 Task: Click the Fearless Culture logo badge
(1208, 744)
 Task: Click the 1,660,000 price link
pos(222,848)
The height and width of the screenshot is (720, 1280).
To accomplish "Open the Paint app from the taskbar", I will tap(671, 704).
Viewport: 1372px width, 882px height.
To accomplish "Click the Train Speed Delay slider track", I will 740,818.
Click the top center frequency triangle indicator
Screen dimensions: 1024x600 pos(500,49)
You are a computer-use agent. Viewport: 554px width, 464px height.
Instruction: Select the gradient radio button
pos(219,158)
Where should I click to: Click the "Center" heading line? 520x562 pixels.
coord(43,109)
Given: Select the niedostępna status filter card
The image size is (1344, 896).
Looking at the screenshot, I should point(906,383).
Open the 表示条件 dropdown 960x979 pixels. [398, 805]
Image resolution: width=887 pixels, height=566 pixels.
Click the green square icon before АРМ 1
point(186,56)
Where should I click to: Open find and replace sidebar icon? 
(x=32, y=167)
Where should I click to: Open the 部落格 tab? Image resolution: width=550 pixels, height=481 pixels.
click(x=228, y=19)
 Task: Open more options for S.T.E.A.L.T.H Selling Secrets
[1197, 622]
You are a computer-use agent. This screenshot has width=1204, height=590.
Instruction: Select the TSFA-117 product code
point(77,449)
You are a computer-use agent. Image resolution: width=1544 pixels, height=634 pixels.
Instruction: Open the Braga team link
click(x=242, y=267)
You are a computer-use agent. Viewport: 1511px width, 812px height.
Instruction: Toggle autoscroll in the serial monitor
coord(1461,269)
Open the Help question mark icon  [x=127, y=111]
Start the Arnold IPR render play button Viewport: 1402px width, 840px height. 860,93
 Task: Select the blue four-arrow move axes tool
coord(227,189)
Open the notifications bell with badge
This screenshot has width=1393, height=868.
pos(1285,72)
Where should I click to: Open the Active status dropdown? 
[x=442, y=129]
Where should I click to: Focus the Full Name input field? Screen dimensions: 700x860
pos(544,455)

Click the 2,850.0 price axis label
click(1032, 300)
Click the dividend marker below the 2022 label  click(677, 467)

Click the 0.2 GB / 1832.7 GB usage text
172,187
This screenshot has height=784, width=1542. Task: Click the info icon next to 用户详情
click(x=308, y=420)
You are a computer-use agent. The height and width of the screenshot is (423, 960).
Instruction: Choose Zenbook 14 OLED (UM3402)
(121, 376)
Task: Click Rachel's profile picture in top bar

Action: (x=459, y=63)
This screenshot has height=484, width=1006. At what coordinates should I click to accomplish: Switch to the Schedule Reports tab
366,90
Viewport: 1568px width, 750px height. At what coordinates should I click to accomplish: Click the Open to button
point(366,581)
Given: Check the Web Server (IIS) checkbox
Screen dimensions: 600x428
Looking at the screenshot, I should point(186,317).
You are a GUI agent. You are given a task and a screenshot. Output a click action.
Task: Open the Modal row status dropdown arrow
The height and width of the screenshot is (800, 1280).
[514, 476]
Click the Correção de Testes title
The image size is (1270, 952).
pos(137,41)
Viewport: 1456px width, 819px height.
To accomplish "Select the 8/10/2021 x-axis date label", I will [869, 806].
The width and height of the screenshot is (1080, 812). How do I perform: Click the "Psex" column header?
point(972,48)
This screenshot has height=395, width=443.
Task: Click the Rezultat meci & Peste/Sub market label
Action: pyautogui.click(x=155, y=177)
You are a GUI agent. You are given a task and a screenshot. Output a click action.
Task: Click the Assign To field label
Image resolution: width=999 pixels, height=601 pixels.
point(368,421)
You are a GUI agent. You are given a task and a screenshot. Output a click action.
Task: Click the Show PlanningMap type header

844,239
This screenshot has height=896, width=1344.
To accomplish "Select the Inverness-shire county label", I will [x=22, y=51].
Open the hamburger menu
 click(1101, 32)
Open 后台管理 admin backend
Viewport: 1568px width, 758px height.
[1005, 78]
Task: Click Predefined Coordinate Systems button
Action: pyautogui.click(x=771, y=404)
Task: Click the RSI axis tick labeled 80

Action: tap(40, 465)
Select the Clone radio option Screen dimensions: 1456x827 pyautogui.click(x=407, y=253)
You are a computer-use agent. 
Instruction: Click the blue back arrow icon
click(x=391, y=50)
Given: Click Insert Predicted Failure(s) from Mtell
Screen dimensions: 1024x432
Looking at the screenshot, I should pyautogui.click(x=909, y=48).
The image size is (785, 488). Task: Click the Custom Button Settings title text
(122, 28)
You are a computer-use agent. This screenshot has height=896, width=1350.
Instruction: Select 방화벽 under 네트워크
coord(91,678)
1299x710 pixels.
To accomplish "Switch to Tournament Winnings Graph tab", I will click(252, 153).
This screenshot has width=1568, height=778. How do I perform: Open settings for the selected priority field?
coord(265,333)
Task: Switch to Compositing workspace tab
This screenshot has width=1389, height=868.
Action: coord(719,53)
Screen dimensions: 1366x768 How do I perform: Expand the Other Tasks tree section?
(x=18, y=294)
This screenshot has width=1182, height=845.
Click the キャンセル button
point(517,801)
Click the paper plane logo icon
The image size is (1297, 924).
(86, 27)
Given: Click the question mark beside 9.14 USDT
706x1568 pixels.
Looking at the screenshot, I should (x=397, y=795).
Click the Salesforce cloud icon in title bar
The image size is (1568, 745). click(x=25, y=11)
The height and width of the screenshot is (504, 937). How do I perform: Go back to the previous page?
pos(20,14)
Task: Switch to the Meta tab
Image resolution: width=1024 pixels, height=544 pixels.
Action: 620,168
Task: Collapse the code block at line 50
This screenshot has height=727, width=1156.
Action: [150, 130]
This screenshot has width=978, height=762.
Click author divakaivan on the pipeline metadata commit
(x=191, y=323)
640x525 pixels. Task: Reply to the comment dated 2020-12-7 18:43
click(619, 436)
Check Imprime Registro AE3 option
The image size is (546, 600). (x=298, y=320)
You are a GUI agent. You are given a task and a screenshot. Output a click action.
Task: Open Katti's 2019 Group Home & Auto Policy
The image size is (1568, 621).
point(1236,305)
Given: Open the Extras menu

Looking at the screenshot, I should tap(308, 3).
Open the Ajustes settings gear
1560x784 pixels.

Exercise description: Rewrite all of the records above, putting "Goal" in place of "Instruction" everywhere it appears and leaving everything else the same.

Task answer:
 Task: Click the Fearless Culture logo badge
(1208, 744)
 Task: Click the 1,660,000 price link
pos(222,848)
The height and width of the screenshot is (720, 1280).
To accomplish "Open the Paint app from the taskbar", I will tap(671, 704).
Viewport: 1372px width, 882px height.
To accomplish "Click the Train Speed Delay slider track", I will 740,818.
Click the top center frequency triangle indicator
Screen dimensions: 1024x600 pos(500,49)
You are a computer-use agent. Viewport: 554px width, 464px height.
Goal: Select the gradient radio button
pos(219,158)
Where should I click to: Click the "Center" heading line? 520x562 pixels.
coord(43,109)
Given: Select the niedostępna status filter card
The image size is (1344, 896).
Looking at the screenshot, I should point(906,383).
Open the 表示条件 dropdown 960x979 pixels. [398, 805]
Image resolution: width=887 pixels, height=566 pixels.
Click the green square icon before АРМ 1
point(186,56)
Where should I click to: Open find and replace sidebar icon? 
(x=32, y=167)
Where should I click to: Open the 部落格 tab? Image resolution: width=550 pixels, height=481 pixels.
click(x=228, y=19)
 Task: Open more options for S.T.E.A.L.T.H Selling Secrets
[1197, 622]
You are a computer-use agent. This screenshot has width=1204, height=590.
Goal: Select the TSFA-117 product code
point(77,449)
You are a computer-use agent. Image resolution: width=1544 pixels, height=634 pixels.
Goal: Open the Braga team link
click(x=242, y=267)
You are a computer-use agent. Viewport: 1511px width, 812px height.
Goal: Toggle autoscroll in the serial monitor
coord(1461,269)
Open the Help question mark icon  [x=127, y=111]
Start the Arnold IPR render play button Viewport: 1402px width, 840px height. 860,93
 Task: Select the blue four-arrow move axes tool
coord(227,189)
Open the notifications bell with badge
This screenshot has width=1393, height=868.
pos(1285,72)
Where should I click to: Open the Active status dropdown? 
[x=442, y=129]
Where should I click to: Focus the Full Name input field? Screen dimensions: 700x860
pos(544,455)

Click the 2,850.0 price axis label
click(1032, 300)
Click the dividend marker below the 2022 label  click(677, 467)

Click the 0.2 GB / 1832.7 GB usage text
172,187
This screenshot has height=784, width=1542. Task: Click the info icon next to 用户详情
click(x=308, y=420)
You are a computer-use agent. The height and width of the screenshot is (423, 960).
Goal: Choose Zenbook 14 OLED (UM3402)
(121, 376)
Task: Click Rachel's profile picture in top bar

Action: (x=459, y=63)
This screenshot has height=484, width=1006. At what coordinates should I click to accomplish: Switch to the Schedule Reports tab
366,90
Viewport: 1568px width, 750px height. At what coordinates should I click to accomplish: Click the Open to button
point(366,581)
Given: Check the Web Server (IIS) checkbox
Screen dimensions: 600x428
Looking at the screenshot, I should point(186,317).
You are a GUI agent. You are given a task and a screenshot. Output a click action.
Task: Open the Modal row status dropdown arrow
The height and width of the screenshot is (800, 1280).
[514, 476]
Click the Correção de Testes title
The image size is (1270, 952).
pos(137,41)
Viewport: 1456px width, 819px height.
To accomplish "Select the 8/10/2021 x-axis date label", I will [869, 806].
The width and height of the screenshot is (1080, 812). How do I perform: Click the "Psex" column header?
point(972,48)
This screenshot has height=395, width=443.
Task: Click the Rezultat meci & Peste/Sub market label
Action: pyautogui.click(x=155, y=177)
You are a GUI agent. You are given a task and a screenshot. Output a click action.
Task: Click the Assign To field label
Image resolution: width=999 pixels, height=601 pixels.
point(368,421)
You are a GUI agent. You are given a task and a screenshot. Output a click action.
Task: Click the Show PlanningMap type header

844,239
This screenshot has height=896, width=1344.
To accomplish "Select the Inverness-shire county label", I will [x=22, y=51].
Open the hamburger menu
 click(1101, 32)
Open 后台管理 admin backend
Viewport: 1568px width, 758px height.
[1005, 78]
Task: Click Predefined Coordinate Systems button
Action: pyautogui.click(x=771, y=404)
Task: Click the RSI axis tick labeled 80

Action: tap(40, 465)
Select the Clone radio option Screen dimensions: 1456x827 pyautogui.click(x=407, y=253)
You are a computer-use agent. 
Goal: Click the blue back arrow icon
click(x=391, y=50)
Given: Click Insert Predicted Failure(s) from Mtell
Screen dimensions: 1024x432
Looking at the screenshot, I should pyautogui.click(x=909, y=48).
The image size is (785, 488). Task: Click the Custom Button Settings title text
(122, 28)
You are a computer-use agent. This screenshot has height=896, width=1350.
Goal: Select 방화벽 under 네트워크
coord(91,678)
1299x710 pixels.
To accomplish "Switch to Tournament Winnings Graph tab", I will click(252, 153).
This screenshot has width=1568, height=778. How do I perform: Open settings for the selected priority field?
coord(265,333)
Task: Switch to Compositing workspace tab
This screenshot has width=1389, height=868.
Action: coord(719,53)
Screen dimensions: 1366x768 How do I perform: Expand the Other Tasks tree section?
(x=18, y=294)
This screenshot has width=1182, height=845.
Click the キャンセル button
point(517,801)
Click the paper plane logo icon
The image size is (1297, 924).
(86, 27)
Given: Click the question mark beside 9.14 USDT
706x1568 pixels.
Looking at the screenshot, I should (x=397, y=795).
Click the Salesforce cloud icon in title bar
The image size is (1568, 745). click(x=25, y=11)
The height and width of the screenshot is (504, 937). How do I perform: Go back to the previous page?
pos(20,14)
Task: Switch to the Meta tab
Image resolution: width=1024 pixels, height=544 pixels.
Action: 620,168
Task: Collapse the code block at line 50
This screenshot has height=727, width=1156.
Action: [150, 130]
This screenshot has width=978, height=762.
Click author divakaivan on the pipeline metadata commit
(x=191, y=323)
640x525 pixels. Task: Reply to the comment dated 2020-12-7 18:43
click(619, 436)
Check Imprime Registro AE3 option
The image size is (546, 600). (x=298, y=320)
You are a GUI agent. You are given a task and a screenshot. Output a click action.
Task: Open Katti's 2019 Group Home & Auto Policy
The image size is (1568, 621).
point(1236,305)
Given: Open the Extras menu

Looking at the screenshot, I should tap(308, 3).
Open the Ajustes settings gear
1560x784 pixels.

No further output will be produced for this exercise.